— Start of Page excerpt —
# my first brand spankin new rifle



## esoxhunter (Apr 7, 2004)

Just picked up a new Marlin 883SS .22WMR rifle this week. First new gun I ever purchased. Topped it off with a Nikon 3-9X40 Prostaff Silver Nikoplex.
Varmints beware!  
Haven't shot it yet, but I believe I'll get to dial the scope in on Wednesday. Nothing to report really....just had to show it off


----------



## flathunter (Apr 5, 2004)

Nice looking gun!


----------



## esoxhunter (Apr 7, 2004)

thanks flat!
Since I just got my film developed here's a pic of my only other pea shooter...
My dad gave me this Marlin 60 back in the mid 80's


----------



## bubbahunter (Apr 6, 2004)

Very nice rifle,looks like your ready to start poppin tree rats.


----------



## crankus_maximus (Apr 14, 2004)

Very nice rifle! Have fun sighting that bad boy in!


----------



## H2O Mellon (Apr 5, 2004)

I am a big fan of the .22 Mag. I've shot the 17 & I would much rather have a nice .22 Mag. Nice looking Marlin. You spent some $ for that Nikon I bet!


----------



## esoxhunter (Apr 7, 2004)

the price of the Nikon aint too bad when you work in the biz  
regular retail is only like $160 or $170
I paid a bit less than that 

Put about a hundred rounds through it this weekend and the first few shots gave me the shakes I was so excited. After I composed myself I did some serious plinking. It's a blast watching what a Remington V-max will do to a shaken up can of soda at 50 yards.


----------
— End of Page excerpt —
[What is required]
Reproduce the forum thread above about the new Marlin rifle word for word, from its title to the last post.
— Start of Supplied data —
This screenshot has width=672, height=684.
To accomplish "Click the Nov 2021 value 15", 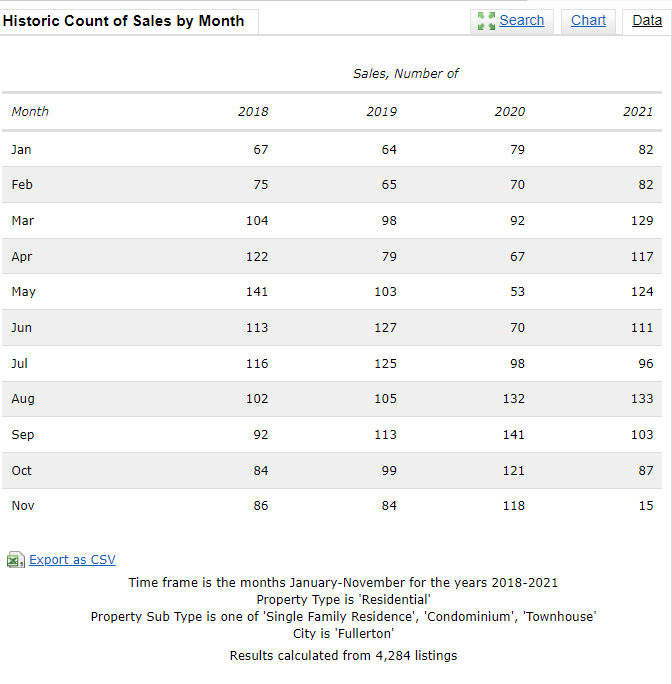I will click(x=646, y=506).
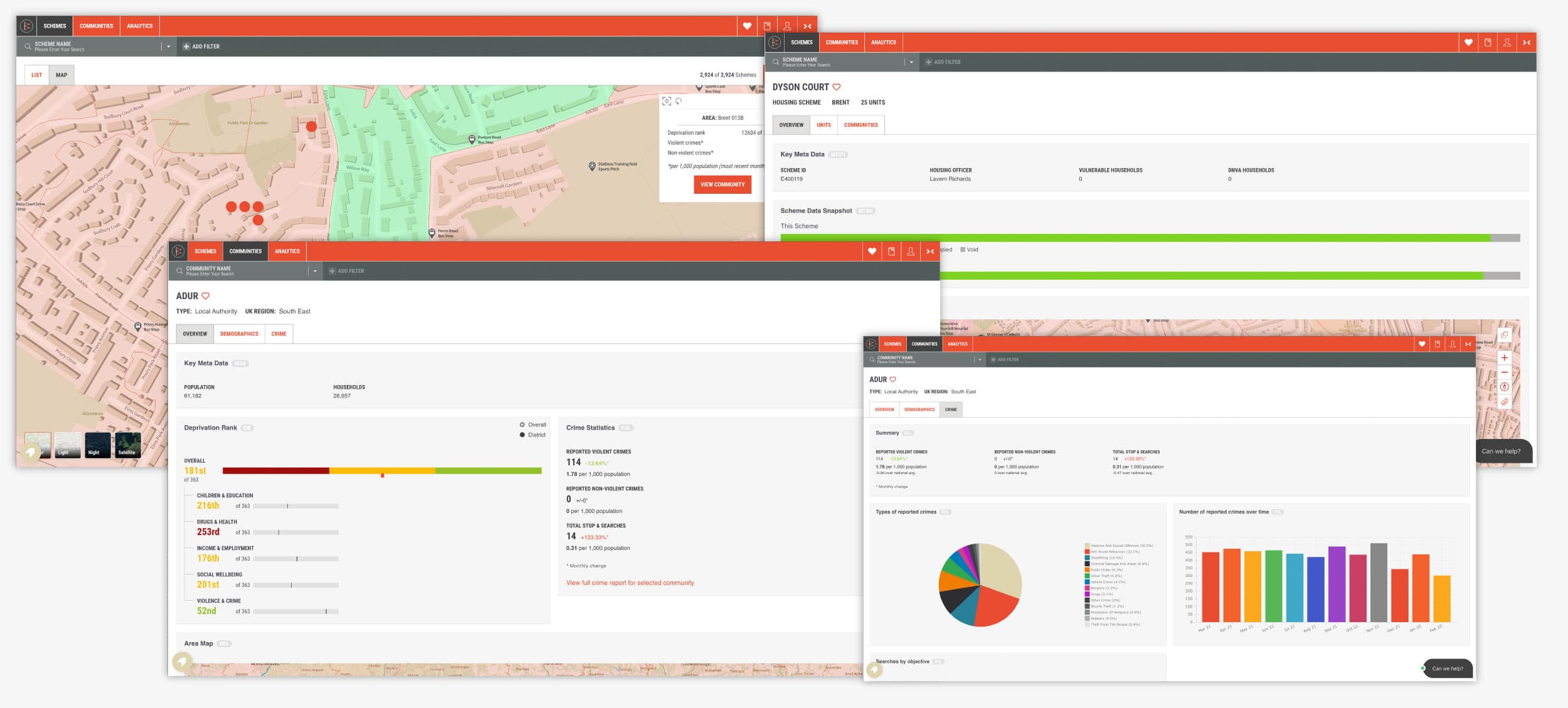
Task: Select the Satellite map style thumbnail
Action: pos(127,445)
— End of Supplied data —
[Task output]
# my first brand spankin new rifle



## esoxhunter (Apr 7, 2004)

Just picked up a new Marlin 883SS .22WMR rifle this week. First new gun I ever purchased. Topped it off with a Nikon 3-9X40 Prostaff Silver Nikoplex.
Varmints beware!  
Haven't shot it yet, but I believe I'll get to dial the scope in on Wednesday. Nothing to report really....just had to show it off


----------



## flathunter (Apr 5, 2004)

Nice looking gun!


----------



## esoxhunter (Apr 7, 2004)

thanks flat!
Since I just got my film developed here's a pic of my only other pea shooter...
My dad gave me this Marlin 60 back in the mid 80's


----------



## bubbahunter (Apr 6, 2004)

Very nice rifle,looks like your ready to start poppin tree rats.


----------



## crankus_maximus (Apr 14, 2004)

Very nice rifle! Have fun sighting that bad boy in!


----------



## H2O Mellon (Apr 5, 2004)

I am a big fan of the .22 Mag. I've shot the 17 & I would much rather have a nice .22 Mag. Nice looking Marlin. You spent some $ for that Nikon I bet!


----------



## esoxhunter (Apr 7, 2004)

the price of the Nikon aint too bad when you work in the biz  
regular retail is only like $160 or $170
I paid a bit less than that 

Put about a hundred rounds through it this weekend and the first few shots gave me the shakes I was so excited. After I composed myself I did some serious plinking. It's a blast watching what a Remington V-max will do to a shaken up can of soda at 50 yards.


----------